The paper is explicit that the verifier is small enough for large-scale rollout and is “designed for future GPT deployments”.
🔄 How the prover-verifier game works
Think of two personalities living in one model. The “helpful” persona solves a problem and tries to convince a lightweight verifier network that the answer is sound. The “sneaky” persona deliberately sneaks in wrong conclusions yet still aims to fool the same verifier. By alternating roles, the big model learns to write solutions that are harder to fake, while the small verifier sharpens its ability to flag errors.

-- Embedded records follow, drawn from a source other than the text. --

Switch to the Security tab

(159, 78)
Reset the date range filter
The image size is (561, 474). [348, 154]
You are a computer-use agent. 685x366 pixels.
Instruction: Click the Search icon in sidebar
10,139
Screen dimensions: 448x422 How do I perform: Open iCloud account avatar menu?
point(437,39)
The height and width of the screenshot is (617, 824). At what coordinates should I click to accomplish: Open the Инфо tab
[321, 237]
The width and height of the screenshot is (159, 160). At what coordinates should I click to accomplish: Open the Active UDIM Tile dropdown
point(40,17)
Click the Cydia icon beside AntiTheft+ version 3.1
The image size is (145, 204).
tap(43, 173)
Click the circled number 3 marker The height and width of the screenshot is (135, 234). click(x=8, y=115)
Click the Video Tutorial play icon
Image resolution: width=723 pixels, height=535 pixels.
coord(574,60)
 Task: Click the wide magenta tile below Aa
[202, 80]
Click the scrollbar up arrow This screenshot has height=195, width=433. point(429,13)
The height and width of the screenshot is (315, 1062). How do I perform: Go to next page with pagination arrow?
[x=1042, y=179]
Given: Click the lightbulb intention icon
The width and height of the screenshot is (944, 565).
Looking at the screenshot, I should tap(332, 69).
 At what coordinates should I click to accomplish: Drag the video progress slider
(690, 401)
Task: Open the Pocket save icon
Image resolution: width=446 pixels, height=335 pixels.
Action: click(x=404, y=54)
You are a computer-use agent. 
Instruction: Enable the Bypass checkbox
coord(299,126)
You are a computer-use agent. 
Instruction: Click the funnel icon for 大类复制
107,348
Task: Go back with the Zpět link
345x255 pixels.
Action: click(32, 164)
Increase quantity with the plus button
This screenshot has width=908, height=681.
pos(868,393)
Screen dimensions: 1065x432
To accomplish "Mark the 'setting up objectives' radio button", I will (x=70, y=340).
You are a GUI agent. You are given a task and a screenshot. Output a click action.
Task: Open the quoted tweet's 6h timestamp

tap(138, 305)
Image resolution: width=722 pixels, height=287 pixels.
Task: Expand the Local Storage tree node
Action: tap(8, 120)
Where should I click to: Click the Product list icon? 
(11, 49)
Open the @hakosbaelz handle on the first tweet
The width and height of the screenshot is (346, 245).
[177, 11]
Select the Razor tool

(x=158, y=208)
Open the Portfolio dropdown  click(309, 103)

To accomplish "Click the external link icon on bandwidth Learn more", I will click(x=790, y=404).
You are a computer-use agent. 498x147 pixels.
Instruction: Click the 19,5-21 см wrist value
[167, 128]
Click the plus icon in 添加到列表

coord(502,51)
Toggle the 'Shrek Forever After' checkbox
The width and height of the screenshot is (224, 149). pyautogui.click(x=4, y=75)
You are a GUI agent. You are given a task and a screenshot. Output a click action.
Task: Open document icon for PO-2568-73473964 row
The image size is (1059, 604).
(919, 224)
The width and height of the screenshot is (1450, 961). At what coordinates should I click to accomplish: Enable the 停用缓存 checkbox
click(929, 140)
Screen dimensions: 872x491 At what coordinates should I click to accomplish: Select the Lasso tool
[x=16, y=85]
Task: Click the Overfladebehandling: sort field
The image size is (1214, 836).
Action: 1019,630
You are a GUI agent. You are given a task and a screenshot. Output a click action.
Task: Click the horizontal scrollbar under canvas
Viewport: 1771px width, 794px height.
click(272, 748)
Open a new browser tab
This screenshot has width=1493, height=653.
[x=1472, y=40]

An Aug-2024 Wired article explained how OpenAI swapped some human feedback with model-based critics when fine-tuning GPT-4 code helpers, noting the system “will be folded into RLHF for future mainline models” GPT-5 is that next mainline model.
🗞️ Byte-Size Briefs
💼 Traditional Consultants job will be fully disrupted by AI. As per a new WSJ report. One AI-Agent per employee becomes the new ratio at McKinsey.
Junior grunt work is evaporating under relentless AI-agent pressure.
McKinsey has added thousands of AI agents, slashed team sizes, and ties pay to results. AI work already supplies 40% of revenue. McKinsey runs about 12,000 chat-style agents that draft decks, check logic, and even mimic its crisp tone.
Headcount fell from 45,000 to 40,000 since 2023, partly pandemic correction, partly AI push.
Classic projects once needed a manager plus 14 analysts. With AI-agents, the same brief needs that manager, 2-3 people, and a software swarm that reads transcripts and charts faster than any graduate.
That’s a wrap for today, see you all tomorrow.